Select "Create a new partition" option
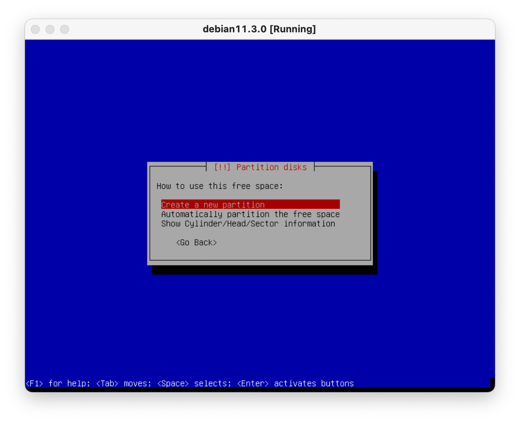Screen dimensions: 520x423 (213, 205)
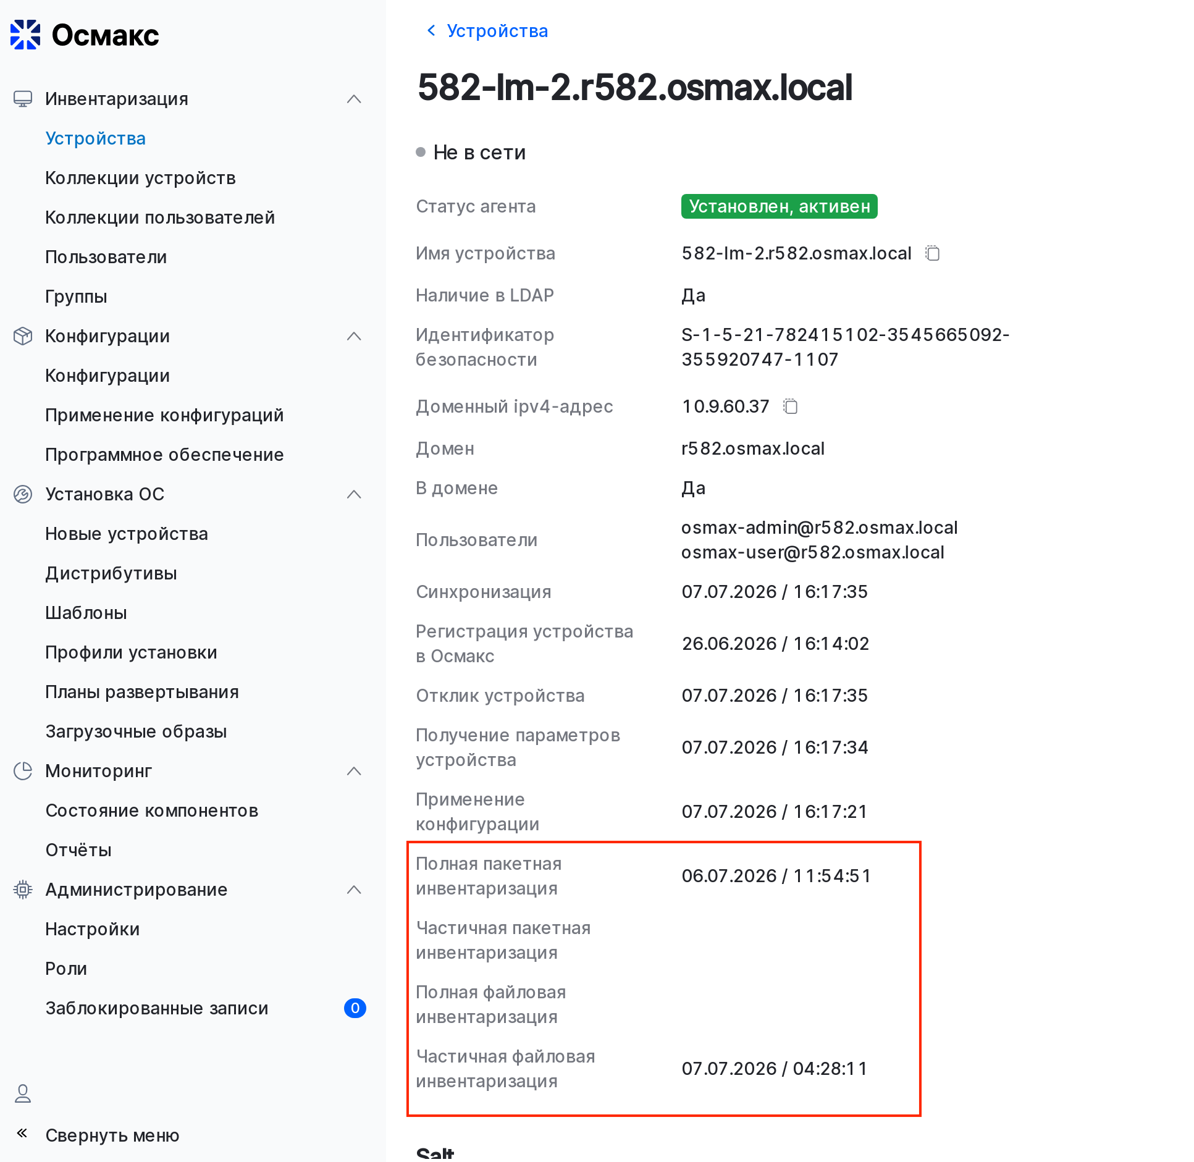
Task: Click the Osmax logo icon
Action: tap(25, 35)
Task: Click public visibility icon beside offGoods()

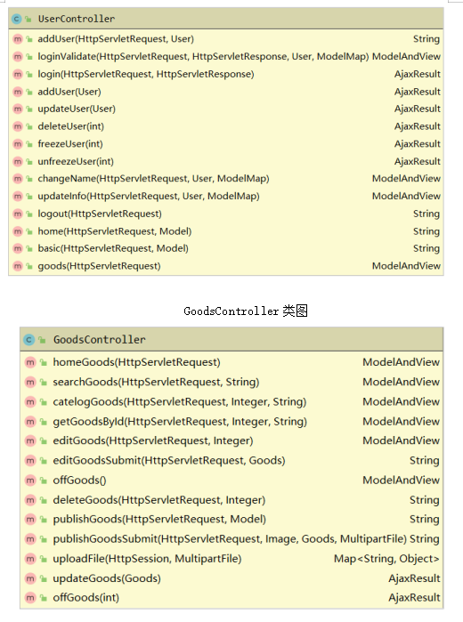Action: (x=44, y=481)
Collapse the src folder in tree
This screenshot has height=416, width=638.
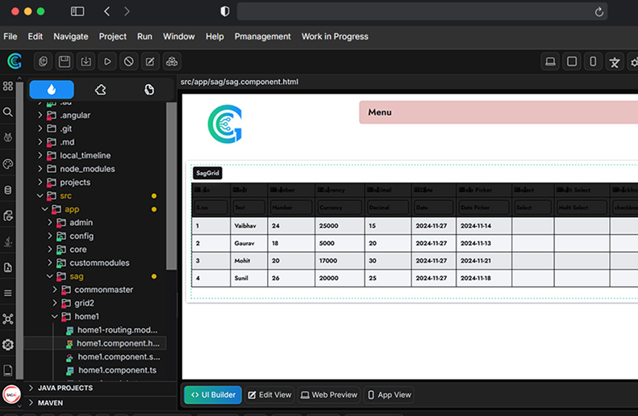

________________

YOUR ASSIGNMENT: Beginning at the first line of the listing, print each line exactly until and including the one that has "Collapse the src folder in tree"; skip pictures.

WRITTEN SOLUTION:
Select "Create a new partition" option
Screen dimensions: 520x423 (213, 205)
Task: Click the Osmax logo icon
Action: tap(25, 35)
Task: Click public visibility icon beside offGoods()

Action: (x=44, y=481)
Collapse the src folder in tree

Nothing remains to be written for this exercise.